Sua morte abalou o Brasil; enlutou a cultura pátria.A primeira notícia divulgando a tragédia fora feita pelo então deputado Coelho Neto, na Câmara. Coelho Neto, o primeiro a ser chamado à Estrada Real de Santa Cruz, 214, para certificar-se do consternador episódio. 

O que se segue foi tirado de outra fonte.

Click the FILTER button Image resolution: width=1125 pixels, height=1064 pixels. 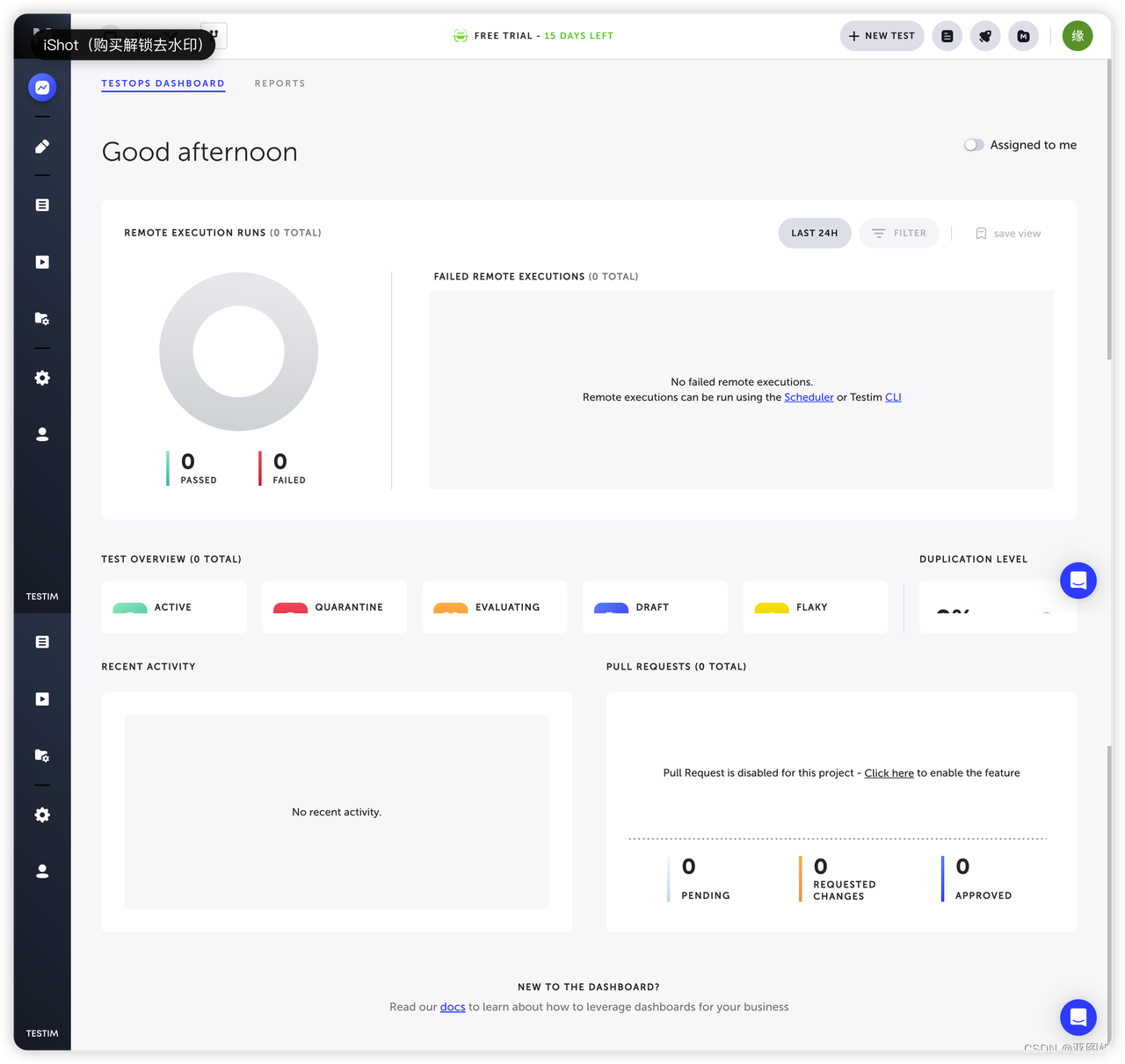click(x=899, y=233)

No dia imediato, traduziu ele, naquele legislativo, sua fortíssima emoção, ao encontrar, “sobre uma cama de ferro, coberto por um lençol enxovalhado, o cadáver de Euclydes”. E confessou: “pareceu-me, de improviso, que eu estava entrando, páginas a dentro, pela obra do grande mestre grego, tendo à frente de meus olhos o episódio de Átrides; era um trecho de Oréstia, tal a grandeza da tragédia.”   E sentindo faltar-lhe, quase, as expressões, exortava que o Brasil acompanhasse o grande espírito de Euclydes da Cunha, como o povo de Israel acompanhava a ascensão dos anjos – primeiramente para o céu de Deus –, em que haveria de ficar perenemente vivo o espírito que residiu no corpo do homem mártir desaparecido.  É com grande saudade – prosseguiu – “é com grande saudade que eu, amigo de Euclydes da Cunha, falo à Câmara dos Deputados: é com pesar que eu, brasileiro, me refiro a este nome; é com gratidão de sertanejo, com a minha alma de filho das terras interiores deste país, que agradeço àquele beneficiador dos simples, um livro primoroso”.  

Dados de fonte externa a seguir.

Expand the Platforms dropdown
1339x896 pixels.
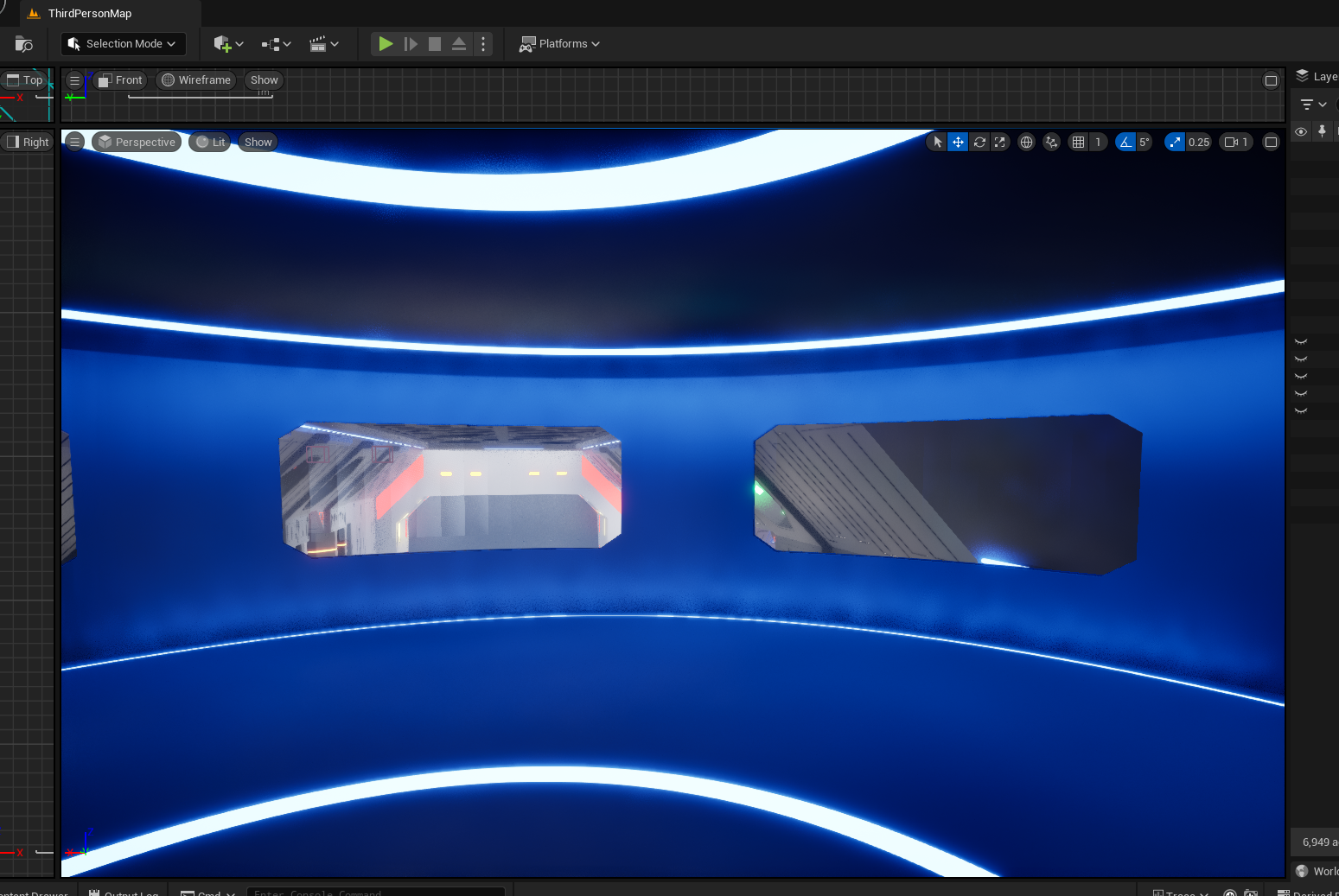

José Maria da Silva Paranhos do Rio Branco, em carta pai de Euclydes, externou-lhe a sua dor, o seu sentimento:      “Atordoado pela nossa grande desgraça do dia 15, não pude dirigir-lhe antes palavras de amizade, de simpatia e de conforto; o terrível golpe que feriu seu coração de pai, feriu igualmente o meu coração de amigo e sincero admirador dos grandes dotes intelectuais e morais do seu nobilíssimo filho; sei quanto perdi de sincero afeto com o desaparecimento desse bom amigo e companheiro de trabalhos; sei o quanto de esperanças fundadas perdeu o Brasil (Rio Branco e Euclydes da Cunha, Imprensa Nacional, 1946, p. 73).     

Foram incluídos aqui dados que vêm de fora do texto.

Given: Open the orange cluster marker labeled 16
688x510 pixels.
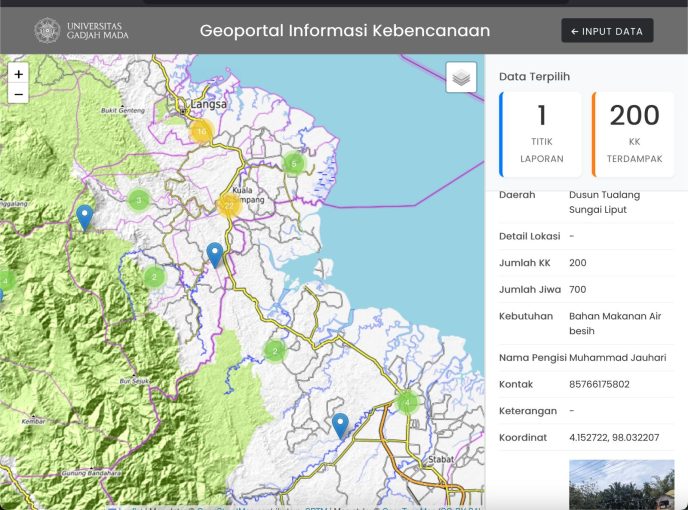Looking at the screenshot, I should 202,132.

Posteriormente, ainda em 1909, Rio Branco, fazendo o necrológio de Euclydes no Instituto Histórico e Geográfico Brasileiro, enalteceu-o com o título de “intrépido explorador do Alto Purus; homem que tanto prometia enriquecer ainda a nossa literatura, homem de delicado pundonor que sempre foi, e cuja pureza de sentimentos e alto valor intelectual pude conhecer de perto nos breves anos de convivência e de estudos, de trabalhos e de esperanças patrióticas, homem que foi vitimado, no vigor da idade, numa terrível tragédia”. 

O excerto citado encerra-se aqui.